Photocopiers and MP3s followed suit. Once vilified, they too bolstered publishing and music. Campbell requires actual displacement of demand for infringement, yet no data shows AI-generated content supplants books, movies, or music.
This contrasts starkly against Thomson Reuters v. ROSS Intelligence40 (infra.), which although not a generative AI matter, nevertheless involved the direct replacement of a legal research service with an alternative AI service.
Though fair use remains an affirmative defense, for transformative uses like AI training, copyright holders must still show a meaningful likelihood of harm – a threshold unmet here, reinforcing Campbell’s insistence on evidence over speculation.

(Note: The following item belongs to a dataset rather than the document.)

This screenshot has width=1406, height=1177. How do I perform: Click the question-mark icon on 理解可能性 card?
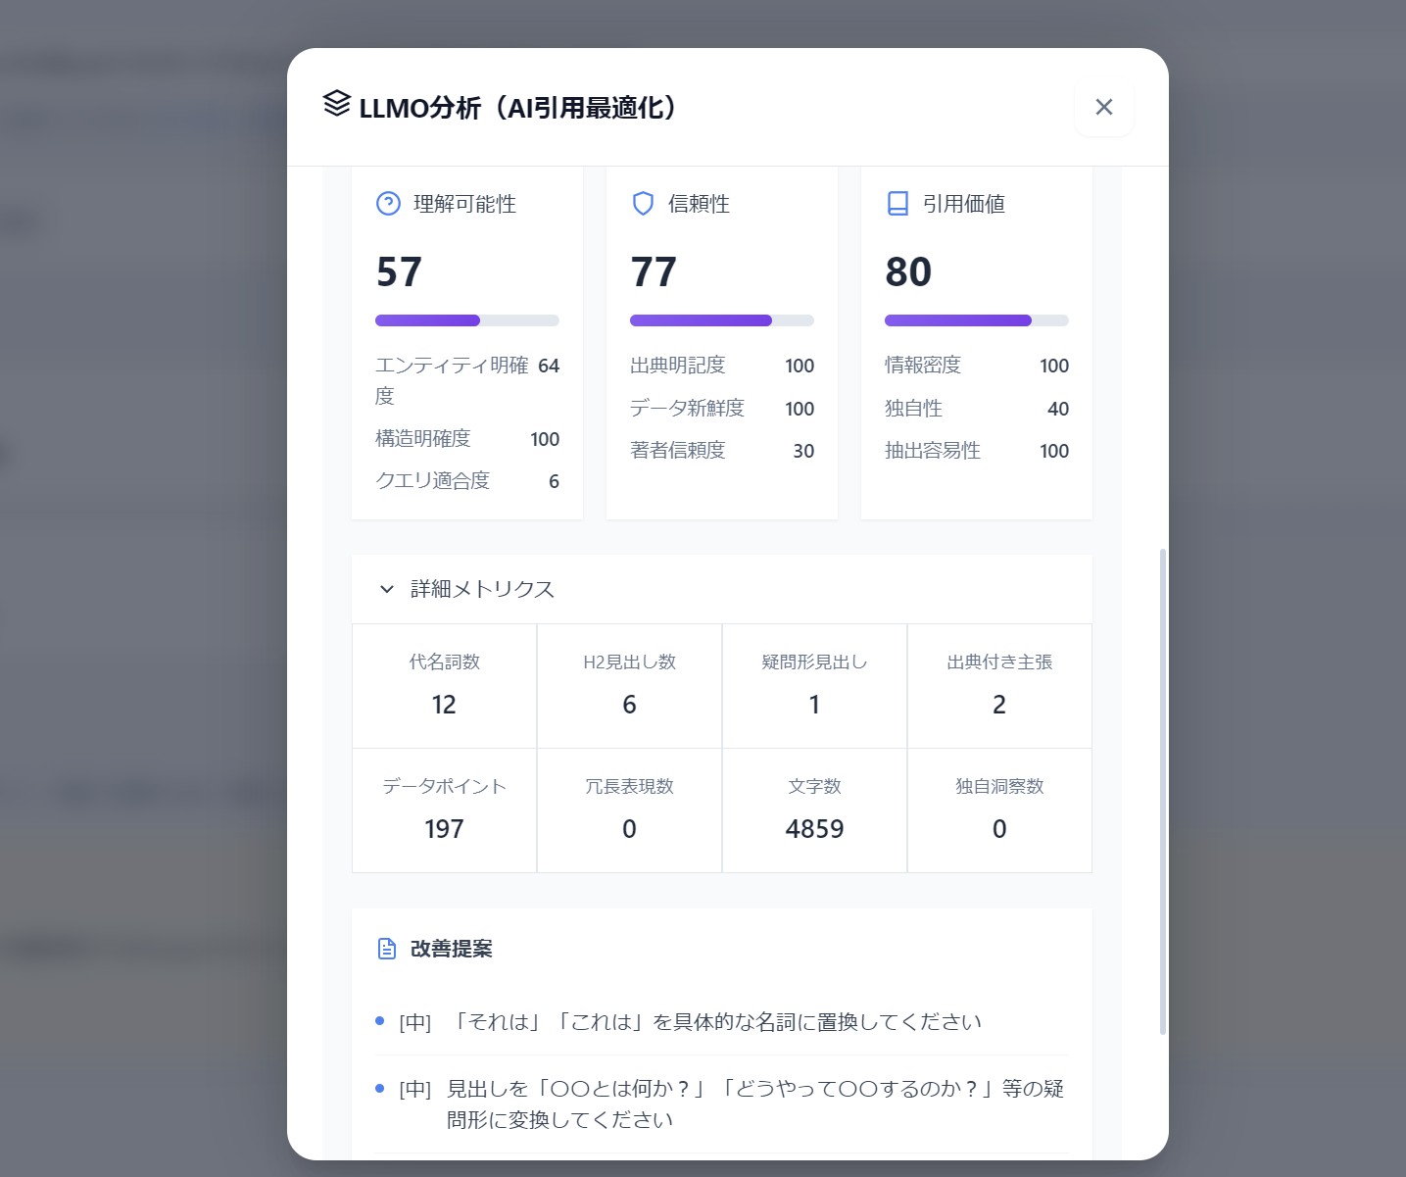tap(388, 204)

People haven’t – and won’t – stop watching Star Wars because Midjourney can create images of Darth Vader (such a disturbance in the Force is more likely to stem from Disney’s catastrophic bungling of the franchise, Andor notwithstanding). Readers don’t stop buying Harry Potter because AI can generate a (fantastic, if generic) fantasy novel.
Harrison Ford doesn’t become less beloved because Grok can create images of Indiana Jones.41 Music lovers won’t stop listening to Bach’s Brandenburg Concertos just because AI can now generate a veritable facsimile of Bach’s heretofore inimitable technical virtuosity; likewise, Taylor Swift’s legions of fans will forever support her around the world, and Drake is here to stay following his recent spat with an AI voice clone and subsequent takedown request.42
On the contrary, it is foreseeable, and indeed highly probable, that the continued proliferation of AI-generated content, including and especially those that seem to infringe on creators’ copyrights, rather than harming the market value for creators’ works, will instead enhance their value.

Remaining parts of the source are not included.